I finally have my 3 bridesmaids confirmed, and I am very happy with my choices – they’re all very excited to help out with the planning and being with me on my special day. The only thing is, while they are good friends (one is my FSIL), I don’t feel close enough to any of them to give them the title of MOH. I don’t want a bridal shower because I don’t care about the gifts and I’ve never liked going to them. I also don’t need a bachelorette party but if one of them wanted to plan it, I’m not against the idea. What do you all think about the idea of not having an MOH and just having all the bridesmaids share the more “traditional duties” of MOH? FI will be having a best man, however.
Post # 3
I personally do not think you need to have one if there is no one who can fill the role because it should be a special honor for a very close friend/relative – you shouldn’t have a MOH just to have one. There are many couples who choose to have no bridal party at all!

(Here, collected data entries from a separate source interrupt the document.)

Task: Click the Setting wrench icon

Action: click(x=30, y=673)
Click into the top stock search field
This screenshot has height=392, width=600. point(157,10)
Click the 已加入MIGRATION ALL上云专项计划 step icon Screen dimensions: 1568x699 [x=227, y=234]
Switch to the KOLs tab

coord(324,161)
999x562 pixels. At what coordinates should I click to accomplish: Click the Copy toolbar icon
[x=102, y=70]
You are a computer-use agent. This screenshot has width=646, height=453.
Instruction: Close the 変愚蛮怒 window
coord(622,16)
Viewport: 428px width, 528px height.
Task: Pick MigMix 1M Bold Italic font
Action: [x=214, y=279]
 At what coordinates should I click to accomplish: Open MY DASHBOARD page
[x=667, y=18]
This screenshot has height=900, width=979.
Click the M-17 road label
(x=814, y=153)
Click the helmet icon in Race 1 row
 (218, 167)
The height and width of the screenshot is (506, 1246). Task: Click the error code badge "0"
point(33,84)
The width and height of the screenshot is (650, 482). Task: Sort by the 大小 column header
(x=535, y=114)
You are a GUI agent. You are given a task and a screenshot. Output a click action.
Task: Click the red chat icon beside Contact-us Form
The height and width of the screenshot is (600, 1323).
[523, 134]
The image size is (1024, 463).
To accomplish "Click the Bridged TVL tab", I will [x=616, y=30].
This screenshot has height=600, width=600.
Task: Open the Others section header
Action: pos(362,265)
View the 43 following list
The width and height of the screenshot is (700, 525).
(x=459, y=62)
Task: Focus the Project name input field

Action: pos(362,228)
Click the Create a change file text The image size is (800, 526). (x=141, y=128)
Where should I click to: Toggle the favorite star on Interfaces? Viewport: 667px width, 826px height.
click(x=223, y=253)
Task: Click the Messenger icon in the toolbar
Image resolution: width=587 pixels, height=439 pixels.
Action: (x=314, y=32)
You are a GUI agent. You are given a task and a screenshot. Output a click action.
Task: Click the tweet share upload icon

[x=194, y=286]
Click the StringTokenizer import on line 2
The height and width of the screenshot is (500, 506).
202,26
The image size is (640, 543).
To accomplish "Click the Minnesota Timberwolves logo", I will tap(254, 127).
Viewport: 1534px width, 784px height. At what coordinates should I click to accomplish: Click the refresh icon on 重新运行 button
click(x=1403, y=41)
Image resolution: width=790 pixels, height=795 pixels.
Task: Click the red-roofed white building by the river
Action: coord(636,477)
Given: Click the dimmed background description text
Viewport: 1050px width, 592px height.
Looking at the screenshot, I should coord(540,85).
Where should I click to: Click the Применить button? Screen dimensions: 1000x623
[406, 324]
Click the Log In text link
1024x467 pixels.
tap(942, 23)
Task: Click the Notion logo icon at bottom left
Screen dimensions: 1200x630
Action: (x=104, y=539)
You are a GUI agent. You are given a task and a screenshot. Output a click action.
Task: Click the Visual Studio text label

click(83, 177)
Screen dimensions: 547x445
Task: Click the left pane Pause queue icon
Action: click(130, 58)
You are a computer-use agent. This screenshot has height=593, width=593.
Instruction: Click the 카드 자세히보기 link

It really is whatever you want to do 🙂
Post # 4
I’m not having a MOH I love all of my friends and I didn’t want to have to choose. However I do have my two closest best friends standing closest to me, and they will get a little extra something as a gift on the sly, but I’m doing pretty much everything and I know all the girls will plan the bach party together cause we are all pretty close friends.
Post # 5
I couldn’t choose and it didn’t feel right to single out one of my very special ladies as MOH, so I am having them all be part of the “bridal party” and not using the terms MOH or BM at all.
Post # 6
I dont’ have a MOH, I have 4 wonderful bridesmaids. FI has 3 Groomsmen and 1 best man. It’s just fine!
Post # 7
- Wedding: May 2011 - Bartram's Garden
I’m not having a MOH, I just have 3 BMs.
Post # 8
Honestly, it makes sense in your situation. There’s nothing wrong with that, I will probably end up doing the same when the time comes. I think unless one person really stands out among the rest, or it’s a sister or something, then it’s a good idea, but otherwise, I think no…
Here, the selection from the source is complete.